With two Family Dollars, a couple of Dollar Generals, a Dollar
Tree and the soon-to-open Dollar Express, there's no shortage of
discount stores in the area for bargain-crazed shoppers. "I
think the dollar stores are today's version of the five-and10's,"
said Jim Boyle, president of the Greater Hazleton Chamber of Commerce.
"It's almost like history repeating itself in the sense that
40 years ago those shops were everywhere."
In the past, dollar stores were cluttered havens for products that
didn't sell elsewhere, but modern stores keep brand names in stock
and meticulously design the store layout to steer customers toward
impulse buys.
That's not to say that dollar stores don't have their share of
the bizarre. A recent trip to Family Dollar turned up "Bloopers!"
irregular underwear, generic pregnancy tests and "Burn That
Fat!" fruit punch.
And there are plenty of products that sound suspiciously similar
to familiar brand names, such as the Fruit Loops cereal clone "Fruitangy
Oh's" or "Dr. Topper," a soft drink which apparently
attended the same school of soda medicine as its more well-known
cousin, Dr. Pepper.
But the all-time king of product cloning has to be the Euro Design
Collection, a line of perfume on sale for three bucks a bottle at
Dollar General. Euro Design takes a thesaurus-based approach: Eternity
becomes "Forever," Tommy Hilfiger's Tommy Girl translates
to "Jonny Gal" and Calvin Kelin's Contradiction might
smell a little like "Controversy."
Though some might find it embarrassing if a house guest opened
a medicine cabinet and discovered a secret stash of Jonny Gal, Lisa
Gombeda isn't one of them. She sees no shame in using generic brands.
"They work just as well as the expensive brands," said
Gombeda, an assistant manager at Dollar General. Asked whether the
same was true of Dr. Topper, she shrugged her shoulders and said
she steers clear of colored soda. Rita Libonati, 63, shops at Dollar
General at least once a week and loves stocking up on two-for-a-buck
greeting cards. "At 50 cents, you can't go wrong," she
said.

* * * *

> WORK REQUEST 1
Answer these questions using the article about dollar stores:
(a) What position does Jim Boyle hold?
(b) How much does a bottle of Euro Design Collection perfume cost, and at which store?
(c) How often does Rita Libonati shop at Dollar General?
> WORK REQUEST 2
Write the next part of the dollar-store article, continuing from its final sentence.

* * * *

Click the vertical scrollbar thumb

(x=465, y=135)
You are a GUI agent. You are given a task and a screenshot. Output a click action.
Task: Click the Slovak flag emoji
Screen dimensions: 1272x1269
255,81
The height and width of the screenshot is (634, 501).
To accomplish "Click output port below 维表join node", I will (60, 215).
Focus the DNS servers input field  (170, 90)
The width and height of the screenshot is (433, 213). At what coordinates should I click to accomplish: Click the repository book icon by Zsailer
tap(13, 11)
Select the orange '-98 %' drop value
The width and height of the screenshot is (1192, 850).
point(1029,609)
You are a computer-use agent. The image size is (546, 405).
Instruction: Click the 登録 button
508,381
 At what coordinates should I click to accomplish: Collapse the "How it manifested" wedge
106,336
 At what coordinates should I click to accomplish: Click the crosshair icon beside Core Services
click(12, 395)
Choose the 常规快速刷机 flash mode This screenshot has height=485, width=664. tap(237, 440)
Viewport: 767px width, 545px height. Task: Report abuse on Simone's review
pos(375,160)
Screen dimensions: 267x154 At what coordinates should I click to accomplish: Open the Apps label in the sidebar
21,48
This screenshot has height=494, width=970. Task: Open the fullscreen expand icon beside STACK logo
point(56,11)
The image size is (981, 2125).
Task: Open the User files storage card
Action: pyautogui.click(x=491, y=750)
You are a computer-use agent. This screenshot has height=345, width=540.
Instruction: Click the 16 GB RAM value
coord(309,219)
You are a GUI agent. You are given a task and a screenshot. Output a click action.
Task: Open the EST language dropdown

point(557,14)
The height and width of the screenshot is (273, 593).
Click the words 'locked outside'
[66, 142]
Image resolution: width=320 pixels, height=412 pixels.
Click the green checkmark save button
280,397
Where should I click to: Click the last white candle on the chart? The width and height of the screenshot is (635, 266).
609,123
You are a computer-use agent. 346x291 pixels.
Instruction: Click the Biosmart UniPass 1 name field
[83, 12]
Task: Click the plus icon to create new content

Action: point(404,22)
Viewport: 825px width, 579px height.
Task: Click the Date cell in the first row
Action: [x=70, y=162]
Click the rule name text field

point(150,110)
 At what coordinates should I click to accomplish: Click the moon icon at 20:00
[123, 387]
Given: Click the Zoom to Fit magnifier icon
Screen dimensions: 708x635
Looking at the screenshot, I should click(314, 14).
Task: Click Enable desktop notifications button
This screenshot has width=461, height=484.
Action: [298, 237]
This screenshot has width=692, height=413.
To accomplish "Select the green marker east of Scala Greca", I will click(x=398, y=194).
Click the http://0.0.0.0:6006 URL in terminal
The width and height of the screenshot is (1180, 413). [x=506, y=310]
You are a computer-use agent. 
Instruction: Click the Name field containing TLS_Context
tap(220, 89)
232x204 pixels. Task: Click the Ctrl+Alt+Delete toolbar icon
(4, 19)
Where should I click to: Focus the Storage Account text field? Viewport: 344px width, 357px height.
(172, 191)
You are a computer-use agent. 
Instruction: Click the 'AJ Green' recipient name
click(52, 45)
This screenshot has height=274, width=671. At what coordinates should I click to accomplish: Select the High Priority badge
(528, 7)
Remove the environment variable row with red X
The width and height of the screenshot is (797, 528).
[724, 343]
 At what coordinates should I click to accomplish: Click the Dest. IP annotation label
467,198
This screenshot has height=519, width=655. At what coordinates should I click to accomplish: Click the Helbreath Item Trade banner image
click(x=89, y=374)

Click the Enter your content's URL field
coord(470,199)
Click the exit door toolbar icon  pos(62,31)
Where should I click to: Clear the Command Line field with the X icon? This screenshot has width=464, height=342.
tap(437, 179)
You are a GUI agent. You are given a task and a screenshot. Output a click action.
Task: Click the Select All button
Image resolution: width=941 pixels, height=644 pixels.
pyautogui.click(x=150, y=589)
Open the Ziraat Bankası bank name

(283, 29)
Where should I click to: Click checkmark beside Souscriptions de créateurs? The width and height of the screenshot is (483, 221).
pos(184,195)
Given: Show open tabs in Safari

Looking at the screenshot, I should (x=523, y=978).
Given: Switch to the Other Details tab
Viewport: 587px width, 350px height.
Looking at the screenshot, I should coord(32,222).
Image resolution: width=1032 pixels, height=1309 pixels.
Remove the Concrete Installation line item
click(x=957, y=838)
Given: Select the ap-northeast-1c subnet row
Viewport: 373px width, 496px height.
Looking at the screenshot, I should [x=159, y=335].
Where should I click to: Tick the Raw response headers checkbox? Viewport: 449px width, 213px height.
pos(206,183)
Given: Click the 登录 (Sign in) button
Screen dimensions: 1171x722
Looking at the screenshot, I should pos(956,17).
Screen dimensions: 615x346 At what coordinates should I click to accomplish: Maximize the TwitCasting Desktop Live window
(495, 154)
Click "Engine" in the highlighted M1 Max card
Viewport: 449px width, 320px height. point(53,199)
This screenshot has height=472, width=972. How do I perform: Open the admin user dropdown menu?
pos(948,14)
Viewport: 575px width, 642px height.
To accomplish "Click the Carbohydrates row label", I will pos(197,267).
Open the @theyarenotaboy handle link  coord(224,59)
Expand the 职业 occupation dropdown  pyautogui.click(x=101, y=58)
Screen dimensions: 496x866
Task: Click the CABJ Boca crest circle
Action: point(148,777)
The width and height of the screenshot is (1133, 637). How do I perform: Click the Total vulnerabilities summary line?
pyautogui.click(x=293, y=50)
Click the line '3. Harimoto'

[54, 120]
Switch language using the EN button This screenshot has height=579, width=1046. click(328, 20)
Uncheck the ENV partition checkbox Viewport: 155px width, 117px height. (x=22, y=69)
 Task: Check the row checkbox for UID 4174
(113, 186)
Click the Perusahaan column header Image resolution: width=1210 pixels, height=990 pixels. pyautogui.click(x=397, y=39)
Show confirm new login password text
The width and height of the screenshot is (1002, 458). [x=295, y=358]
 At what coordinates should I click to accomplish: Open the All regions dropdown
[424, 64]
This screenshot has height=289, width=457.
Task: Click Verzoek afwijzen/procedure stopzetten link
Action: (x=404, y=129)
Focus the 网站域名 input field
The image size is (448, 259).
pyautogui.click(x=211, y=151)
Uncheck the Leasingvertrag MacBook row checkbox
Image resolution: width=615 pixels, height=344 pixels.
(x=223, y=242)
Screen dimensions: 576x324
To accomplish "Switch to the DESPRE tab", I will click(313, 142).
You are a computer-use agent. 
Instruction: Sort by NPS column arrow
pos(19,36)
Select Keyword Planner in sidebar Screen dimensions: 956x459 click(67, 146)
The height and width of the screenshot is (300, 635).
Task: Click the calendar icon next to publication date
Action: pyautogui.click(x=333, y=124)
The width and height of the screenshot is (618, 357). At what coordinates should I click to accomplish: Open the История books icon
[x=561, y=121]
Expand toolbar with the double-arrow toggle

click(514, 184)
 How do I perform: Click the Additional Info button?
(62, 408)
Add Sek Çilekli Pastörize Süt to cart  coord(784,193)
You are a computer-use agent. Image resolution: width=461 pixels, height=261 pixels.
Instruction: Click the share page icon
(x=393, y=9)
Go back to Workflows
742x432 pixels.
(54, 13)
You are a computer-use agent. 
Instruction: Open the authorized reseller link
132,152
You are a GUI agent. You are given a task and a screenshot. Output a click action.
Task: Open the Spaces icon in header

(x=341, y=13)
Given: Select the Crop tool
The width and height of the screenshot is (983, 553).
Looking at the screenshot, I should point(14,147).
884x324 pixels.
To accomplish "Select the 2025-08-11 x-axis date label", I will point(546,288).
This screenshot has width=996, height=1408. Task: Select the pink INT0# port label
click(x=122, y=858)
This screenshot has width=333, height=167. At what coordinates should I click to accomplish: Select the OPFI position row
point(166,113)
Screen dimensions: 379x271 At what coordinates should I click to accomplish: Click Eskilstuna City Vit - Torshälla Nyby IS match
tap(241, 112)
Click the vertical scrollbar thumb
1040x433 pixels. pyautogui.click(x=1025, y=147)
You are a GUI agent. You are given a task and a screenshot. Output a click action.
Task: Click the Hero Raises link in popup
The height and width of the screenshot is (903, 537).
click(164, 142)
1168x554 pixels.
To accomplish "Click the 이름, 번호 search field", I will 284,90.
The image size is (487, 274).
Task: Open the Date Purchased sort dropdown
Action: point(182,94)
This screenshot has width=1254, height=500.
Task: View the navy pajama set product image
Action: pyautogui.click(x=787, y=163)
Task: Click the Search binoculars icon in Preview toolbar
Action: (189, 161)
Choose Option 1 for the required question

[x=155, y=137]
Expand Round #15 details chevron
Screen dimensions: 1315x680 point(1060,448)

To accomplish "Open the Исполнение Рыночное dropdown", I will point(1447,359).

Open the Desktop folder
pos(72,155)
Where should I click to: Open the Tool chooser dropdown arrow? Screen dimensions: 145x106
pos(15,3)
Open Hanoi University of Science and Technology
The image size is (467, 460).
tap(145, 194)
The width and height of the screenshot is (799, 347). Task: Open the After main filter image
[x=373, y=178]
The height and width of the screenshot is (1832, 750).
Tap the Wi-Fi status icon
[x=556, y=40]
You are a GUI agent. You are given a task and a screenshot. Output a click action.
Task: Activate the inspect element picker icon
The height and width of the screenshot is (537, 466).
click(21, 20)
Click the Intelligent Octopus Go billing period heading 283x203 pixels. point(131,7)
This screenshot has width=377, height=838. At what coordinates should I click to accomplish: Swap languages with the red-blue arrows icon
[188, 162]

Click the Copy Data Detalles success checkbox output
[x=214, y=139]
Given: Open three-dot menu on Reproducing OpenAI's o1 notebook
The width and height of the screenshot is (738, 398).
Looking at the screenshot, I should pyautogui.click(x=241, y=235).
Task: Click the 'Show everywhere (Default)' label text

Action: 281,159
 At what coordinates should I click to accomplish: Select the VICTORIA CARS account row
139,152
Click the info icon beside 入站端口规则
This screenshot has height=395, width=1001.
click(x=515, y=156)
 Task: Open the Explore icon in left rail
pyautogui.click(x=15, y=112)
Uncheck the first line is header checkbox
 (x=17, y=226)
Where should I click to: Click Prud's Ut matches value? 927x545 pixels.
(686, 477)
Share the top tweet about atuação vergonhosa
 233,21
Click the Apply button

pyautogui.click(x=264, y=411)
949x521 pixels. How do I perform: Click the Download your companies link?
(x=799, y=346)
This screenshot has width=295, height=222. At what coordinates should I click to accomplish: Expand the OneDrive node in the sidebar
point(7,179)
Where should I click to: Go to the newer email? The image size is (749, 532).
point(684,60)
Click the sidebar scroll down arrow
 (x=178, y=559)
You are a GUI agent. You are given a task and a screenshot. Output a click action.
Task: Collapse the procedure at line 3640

* * * *

> WRITTEN ANSWER 1
(a) He is president of the Greater Hazleton Chamber of Commerce.
(b) Three bucks a bottle, at Dollar General.
(c) At least once a week.

> WRITTEN ANSWER 2
There are two kinds of dollar stores. Those with a fixed price,
such as Dollar Tree, with headquarters in Chesapeake, Va., and the
Philadelphia-based Dollar Express. These stores sell everything
for a dollar. Other stores, such as Dollar General from Nashville
and Family Dollar, based in Charlotte, N.C., don't stick to a fixed
price. These stores offer cut-rate merchandise, usually for about
a dollar, but prices can be as high as $17.99 for an iron or $19.99
for a pair of work boots.
The "dollar" in the name is "symbolic of it being
a good value for your dollar," said Family Dollar spokeswoman
Florence Stanley. Household cleaners, detergents, food and paper
products are among the biggest sellers, but they also have low profit
margins, said George Mahoney, an executive vice president at Family
Dollar. The company counts on customers picking up an extra item
or two with higher profit margins after being lured into the cozy
environment by brand names and necessities sold cheap.
The money made on pet toys and accessories, for example, more than
makes up for the paltry profit margin on pet food. "It's very
important to manage that mix of merchandise to generate profit on
your sales," Mahoney said.
And where else but in a dollar store are you likely to find a cute,
bear-shaped honey bottle sharing counter space with a can of Spam?
Or "Champ," the generic Spam clone, offered at half the
cost.
Which makes it cost, not surprisingly, a buck.
Sidebar
Forget Healthy Eating as a Dollar Store Shopper
Can a family of five survive by shopping exclusively at local dollar
stores? That answer depends on whether you ask me or my kids. Considering
the seemingly endless array of candy, soda, chips and other snack
foods found during a tour of the area discount stores, my kids would
probably have no problem imagining this as their permanent diet.
I, on the other hand, would have some qualms.
There's peanut butter and jelly, but no bread. No frozen or dairy
foods of any kind. Forget fresh fruits or veggies. Same with meat.
Unless, of course, your family has a craving for something called
"potted meat," which seems to be a dollar store inventory
requirement.
Our dog Tyson, on the other hand, would have a full belly, plus
enough doggie toys to keep him occupied until his $2 leash gave
way. My kids would also rave about the rows of toys at these dollar
stores. Although I'm sure their joy would be short-lived once they
realized the lifespan of the $1 dart gun.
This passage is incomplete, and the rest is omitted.